» **YOUR TASK**
Reproduce, from the lines below, exactly the stretch that begins at the line containing "Image resolution: width=1400" and ends at the line containing "Open font color", both included.

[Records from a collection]
==============================

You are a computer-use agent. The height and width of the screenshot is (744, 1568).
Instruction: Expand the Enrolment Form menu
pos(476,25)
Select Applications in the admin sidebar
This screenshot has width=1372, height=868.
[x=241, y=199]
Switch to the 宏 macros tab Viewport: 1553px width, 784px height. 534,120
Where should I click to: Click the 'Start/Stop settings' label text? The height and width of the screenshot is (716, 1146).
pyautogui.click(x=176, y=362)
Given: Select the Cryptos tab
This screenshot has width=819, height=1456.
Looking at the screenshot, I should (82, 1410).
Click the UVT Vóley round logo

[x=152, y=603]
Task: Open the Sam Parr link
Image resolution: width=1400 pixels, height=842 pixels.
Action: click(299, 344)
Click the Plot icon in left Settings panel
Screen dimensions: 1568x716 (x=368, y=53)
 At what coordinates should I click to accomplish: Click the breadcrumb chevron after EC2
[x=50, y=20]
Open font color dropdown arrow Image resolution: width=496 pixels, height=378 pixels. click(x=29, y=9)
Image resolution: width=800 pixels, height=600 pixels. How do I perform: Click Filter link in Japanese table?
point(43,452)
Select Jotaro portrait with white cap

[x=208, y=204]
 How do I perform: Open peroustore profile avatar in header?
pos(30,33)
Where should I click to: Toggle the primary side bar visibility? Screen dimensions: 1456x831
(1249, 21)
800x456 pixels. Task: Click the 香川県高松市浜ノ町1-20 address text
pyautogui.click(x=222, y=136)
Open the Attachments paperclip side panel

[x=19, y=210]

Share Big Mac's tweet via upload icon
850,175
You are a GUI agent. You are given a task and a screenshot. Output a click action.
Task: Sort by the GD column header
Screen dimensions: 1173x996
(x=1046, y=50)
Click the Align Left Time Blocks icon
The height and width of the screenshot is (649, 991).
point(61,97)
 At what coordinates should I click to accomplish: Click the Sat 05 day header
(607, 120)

==============================

» **RESULT OF THE EXERCISE**
Image resolution: width=1400 pixels, height=842 pixels.
Action: click(299, 344)
Click the Plot icon in left Settings panel
Screen dimensions: 1568x716 (x=368, y=53)
 At what coordinates should I click to accomplish: Click the breadcrumb chevron after EC2
[x=50, y=20]
Open font color dropdown arrow Image resolution: width=496 pixels, height=378 pixels. click(x=29, y=9)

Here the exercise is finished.